BEGIN Task data

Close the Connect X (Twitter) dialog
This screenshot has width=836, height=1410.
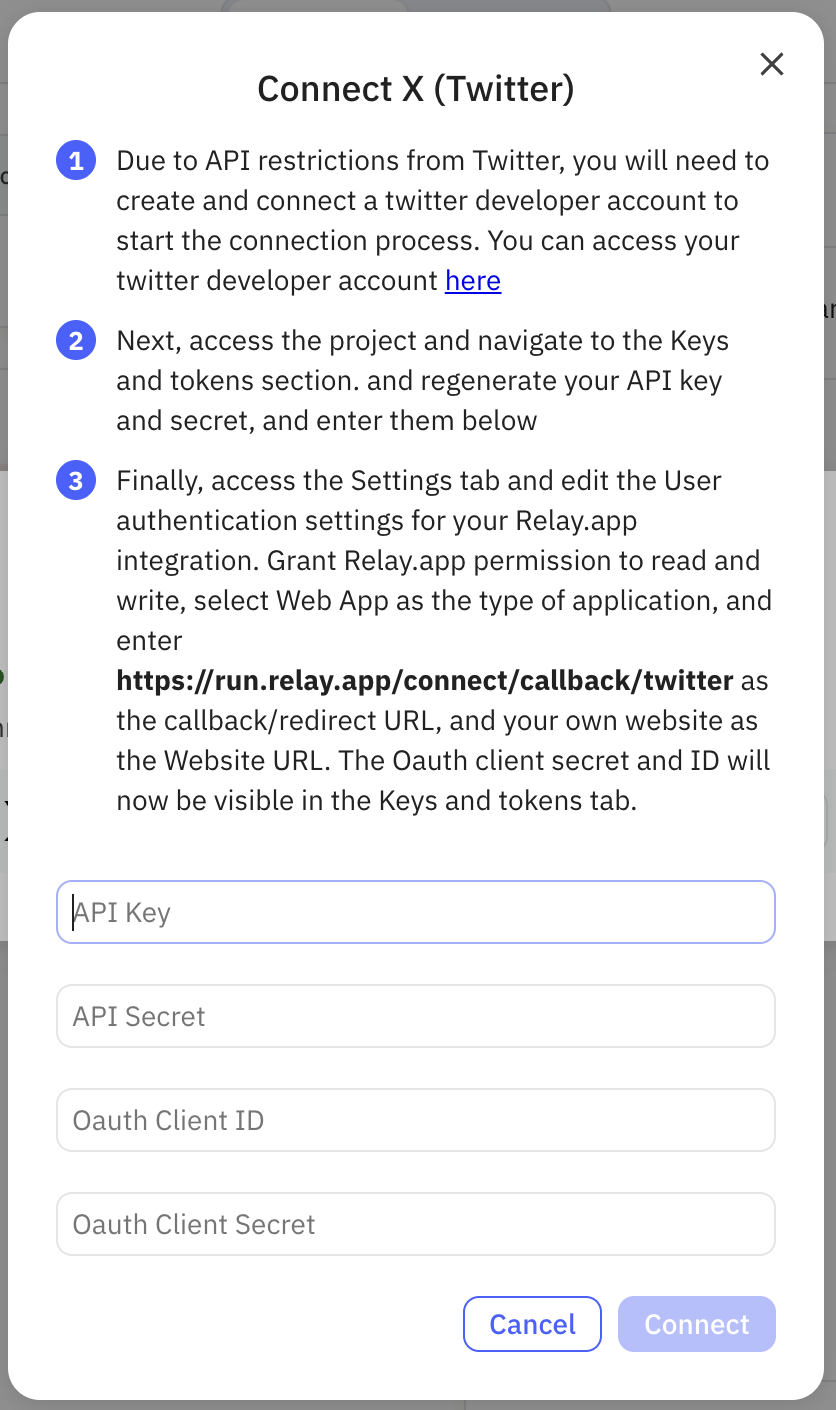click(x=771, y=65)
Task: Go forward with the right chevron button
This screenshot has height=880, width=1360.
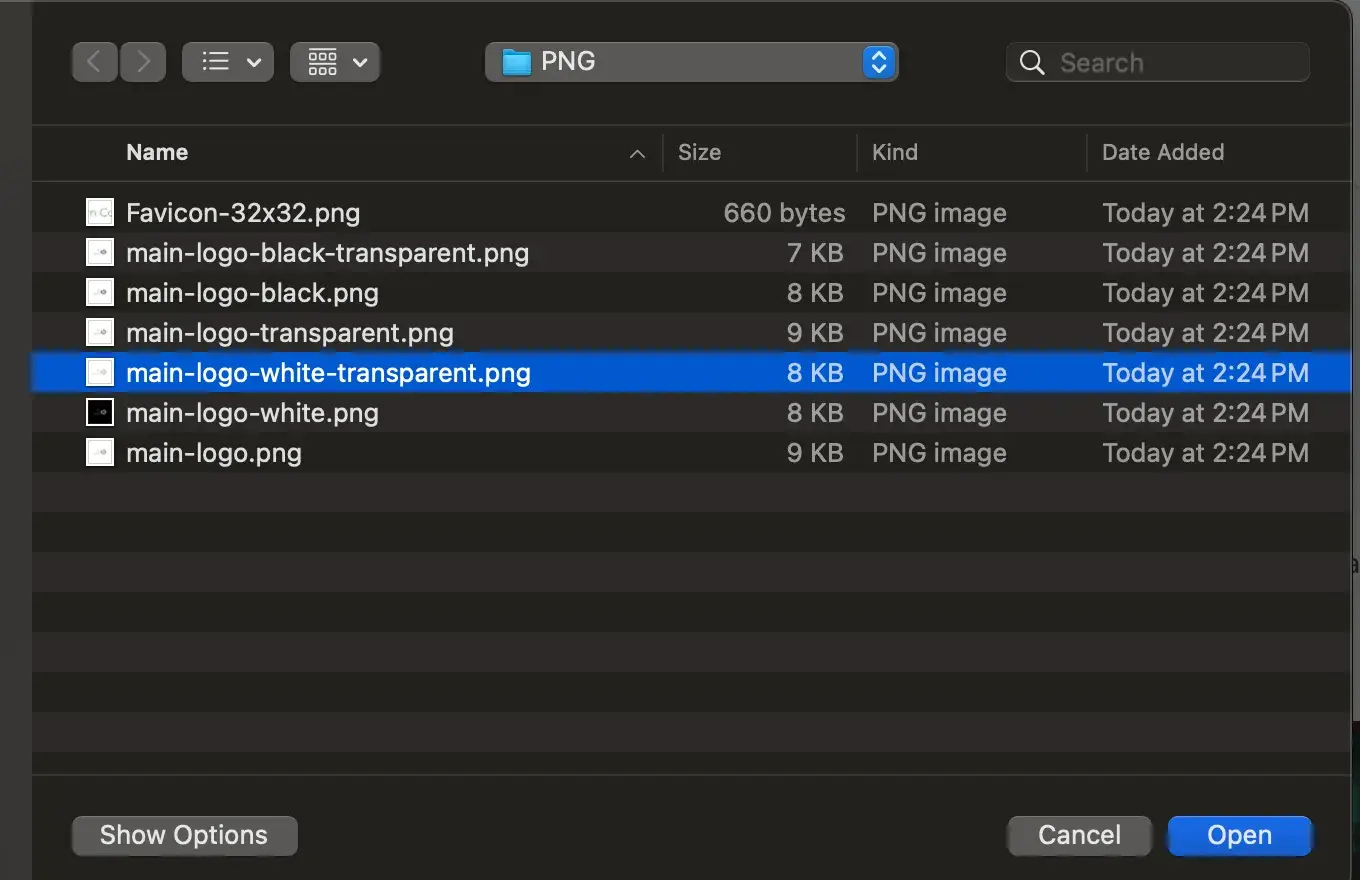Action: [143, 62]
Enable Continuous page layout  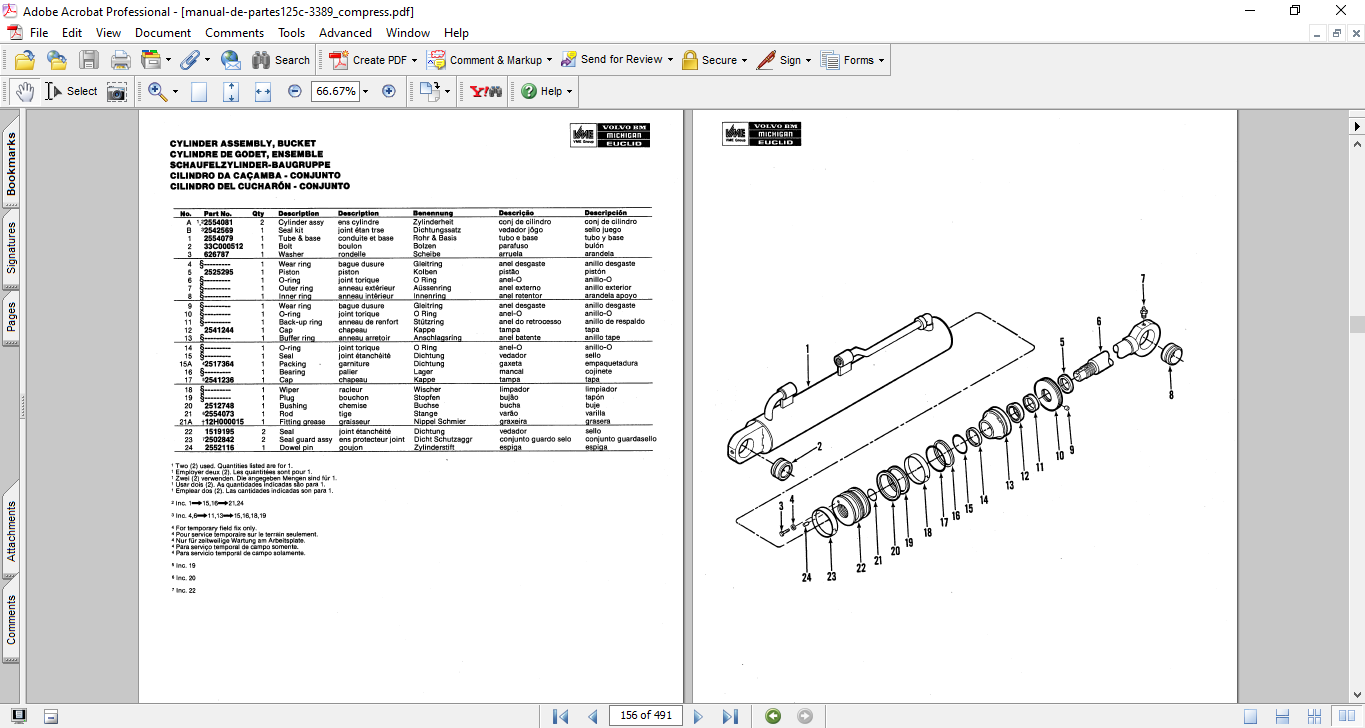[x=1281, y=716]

END Task data

=== Requirement ===
Which lines in the records above contain the word "screenshot"? Collect each of them and copy it out in full.

=== Answer for this exercise ===
This screenshot has width=836, height=1410.
This screenshot has height=880, width=1360.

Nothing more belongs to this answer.